So it’s clearly no shock that I’ve only updated three times after being gone for a month. I don’t really have any specific stories to tell because everything just seems like one huge run on sentence of events and people and things all mashed together into a big humid blur…kind of like this sentence.
After our two-ish weeks in Hellshire, we moved out to our sector specific hubs. The youth sector, my sector, went to Stony Hill, which is up in the mountains just above Kingston. Here we’ve been sitting in a classroom a lot because, well, that’s just what you do for training. We’ve only had to watch a few videos made in the 80s, but none have been as incredible as the ones I had to watch at FedEx for my package handler job. I will never wear a t-shirt with a graphic of a wolf howling at the moon tucked into sweats which are then tucked into work boots and then get my un-ponytailed hair stuck in a mechanical belt.I’ve been enjoying Stony Hill quite a bit. It’s in the mountains and mountains always make me happy. The temperature, especially at night, is more bearable. I can sleep and not wake up coated in sweat. Sunsets and sunrises are pretty awesome, and there are plenty of steep roads and places to explore. Virginia and I did yoga one evening on a veranda with a perfect view of the sunset over the mountains; I’ve never felt so cliché and exactly like a stereotypical Peace Corps hippy. Sadly, there are no trails because that isn’t really a big priority here, so staring at the mountainsides is a big tease. A machete would fix this issue.
A few of us have been running in the evenings after training. When I say running I mean huffing up an extremely steep road and then sprinting back down it; there is no such thing as flat ground here. There’s a marathon/half marathon/10K in Negril at the beginning of December and if we all train somewhere like this, we’ll show up and totally slaughter the competition. Assuming no one else ran straight uphill for fun because who the hell does that?
I’m getting pretty good at ignoring all the random men hissing at me, which apparently is how they ask you out on a date here. I’m becoming ok with being called ‘baby’, ‘sunshine’, ‘sweetie’, ‘pretty girl’, ‘afro chick’ and whatever else that almost every male says when they walk by and after staring not so subtly. Some guy asked me for my phone number when I was walking home tonight. The conversation went like this: ‘Good evening, can I have your phone number?’ To which I replied ‘No, I don’t have a phone’. Huge lie, I totally have a phone. Then he offered to give me his phone. Family and friends, you know what you’re getting for Christmas and birthdays…a used phone and some random dude’s number.
Jamaicans want to touch my hair just as much as the people back home do. They also ask if I’m a female, just like people at home. The whole short hair thing just really throws people, especially right after I just burp or swear loudly. My host family in Hellshire said they thought I was a boy when I walked downstairs in my soccer shorts and t-shirt. Weird.

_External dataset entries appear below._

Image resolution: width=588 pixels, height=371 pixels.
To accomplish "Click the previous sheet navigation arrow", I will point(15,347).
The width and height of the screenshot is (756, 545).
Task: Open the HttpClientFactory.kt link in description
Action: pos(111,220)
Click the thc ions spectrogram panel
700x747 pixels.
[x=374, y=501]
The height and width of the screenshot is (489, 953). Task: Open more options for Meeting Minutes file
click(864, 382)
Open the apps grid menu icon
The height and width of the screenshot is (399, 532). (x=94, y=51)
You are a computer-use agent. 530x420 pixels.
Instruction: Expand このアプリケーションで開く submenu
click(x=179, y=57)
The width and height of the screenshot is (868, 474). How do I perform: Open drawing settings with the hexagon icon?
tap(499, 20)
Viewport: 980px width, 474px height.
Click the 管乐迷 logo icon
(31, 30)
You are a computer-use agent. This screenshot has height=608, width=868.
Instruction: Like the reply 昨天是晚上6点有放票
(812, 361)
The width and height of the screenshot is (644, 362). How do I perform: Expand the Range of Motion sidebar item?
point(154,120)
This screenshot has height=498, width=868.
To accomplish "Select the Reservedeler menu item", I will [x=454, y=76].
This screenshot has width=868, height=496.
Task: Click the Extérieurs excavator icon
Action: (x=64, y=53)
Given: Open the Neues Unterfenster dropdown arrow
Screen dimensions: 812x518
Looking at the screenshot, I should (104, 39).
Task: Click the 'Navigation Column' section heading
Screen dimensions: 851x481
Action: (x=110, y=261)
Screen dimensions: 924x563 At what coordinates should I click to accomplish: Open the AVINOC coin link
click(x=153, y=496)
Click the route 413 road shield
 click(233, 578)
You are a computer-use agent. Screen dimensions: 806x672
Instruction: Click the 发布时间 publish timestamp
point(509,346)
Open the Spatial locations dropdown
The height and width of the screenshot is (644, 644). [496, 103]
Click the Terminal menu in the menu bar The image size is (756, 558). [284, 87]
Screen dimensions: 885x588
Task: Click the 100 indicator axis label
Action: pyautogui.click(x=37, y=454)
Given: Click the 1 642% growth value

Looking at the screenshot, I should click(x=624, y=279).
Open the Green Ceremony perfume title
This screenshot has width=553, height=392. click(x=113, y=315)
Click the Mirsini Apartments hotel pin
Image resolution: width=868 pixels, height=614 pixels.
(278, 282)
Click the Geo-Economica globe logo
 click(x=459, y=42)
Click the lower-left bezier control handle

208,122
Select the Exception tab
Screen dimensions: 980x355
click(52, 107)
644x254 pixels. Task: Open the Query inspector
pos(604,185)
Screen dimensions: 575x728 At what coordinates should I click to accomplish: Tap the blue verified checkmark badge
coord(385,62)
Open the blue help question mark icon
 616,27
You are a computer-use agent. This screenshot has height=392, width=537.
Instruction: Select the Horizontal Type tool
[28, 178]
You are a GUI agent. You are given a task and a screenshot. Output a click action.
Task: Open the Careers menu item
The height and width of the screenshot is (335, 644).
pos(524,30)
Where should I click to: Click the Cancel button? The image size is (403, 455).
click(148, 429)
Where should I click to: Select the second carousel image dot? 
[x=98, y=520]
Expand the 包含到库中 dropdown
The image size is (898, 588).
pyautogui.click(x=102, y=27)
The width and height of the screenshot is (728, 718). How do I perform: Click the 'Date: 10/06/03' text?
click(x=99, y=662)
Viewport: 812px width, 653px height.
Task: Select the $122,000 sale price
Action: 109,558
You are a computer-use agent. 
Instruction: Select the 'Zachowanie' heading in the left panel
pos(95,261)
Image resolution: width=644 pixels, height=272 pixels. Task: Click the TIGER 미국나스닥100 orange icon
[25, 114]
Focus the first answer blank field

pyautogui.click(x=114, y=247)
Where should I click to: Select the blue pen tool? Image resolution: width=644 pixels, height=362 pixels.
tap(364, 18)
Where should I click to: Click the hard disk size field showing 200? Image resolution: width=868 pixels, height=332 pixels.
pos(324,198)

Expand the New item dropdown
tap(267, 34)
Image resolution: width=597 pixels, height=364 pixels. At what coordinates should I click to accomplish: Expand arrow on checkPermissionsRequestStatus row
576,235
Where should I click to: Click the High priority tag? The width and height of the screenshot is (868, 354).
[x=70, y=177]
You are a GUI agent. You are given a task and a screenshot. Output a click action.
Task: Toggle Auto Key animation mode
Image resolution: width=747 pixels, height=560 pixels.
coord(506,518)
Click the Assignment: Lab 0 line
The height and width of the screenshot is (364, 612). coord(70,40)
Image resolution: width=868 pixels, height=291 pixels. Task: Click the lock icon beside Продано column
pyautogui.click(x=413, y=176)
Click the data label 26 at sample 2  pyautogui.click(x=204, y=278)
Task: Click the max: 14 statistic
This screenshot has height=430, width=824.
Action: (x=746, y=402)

Oh, and no one believes me when I tell them I really can play soccer. I spent tonight playing with a bunch of guys at the field in town, then got roped into playing more in front of a church on my way home. The field was a blast back to my first three years at Montana State Billings with the best field in the West. Best meaning best gravel pit in the center, best hump down the middle blocking sight of players’ lower halves, best flooding goal boxes, best bumpy as a horny toad’s back playing surface, and best dead grass. This field actually may have been better than that, as there was no hump and the grass was green where it actually was growing. The area in front of the church was straight up gravel. Stopping required my skiing skills and a pass that went where it was intended was a miracle. When I play on a quality surface again, my first touch is going to be great, which is what happened after playing for three years on the field from hell in Montana. Real pitches are overrated.
We went on a three day shadowing experience at the beginning of this week. I went to a small village, Accompong, up in Cockpit Country on the western part of the island with another trainee, Mary, to stay with a couple of current volunteers who happen to be a couple named Matt and Julie. It was a great experience. I felt like I was in a Peace Corps commercial the whole time: perfect little rural village, beautiful scenery, awesome volunteer projects and hammocks. I hope my site is halfway as awesome as Accompong is; I don’t want to hope for too much. It made me really anxious to get out to site and have some freedom. And then miss being around everyone at training. You can never have everything.
I miss everyone at home and think about everyone often. I can’t wait for visitors after my first three months at site. But don’t you worry, my fellow trainees are awesome and my host families have been stellar, so I am being taken care of.
And I think that is about it for my word vomit session.
PS – I can receive padded envelopes full of cool shit during training…cough, cough. No packages until September, though. Send me interesting books, I need shit to read.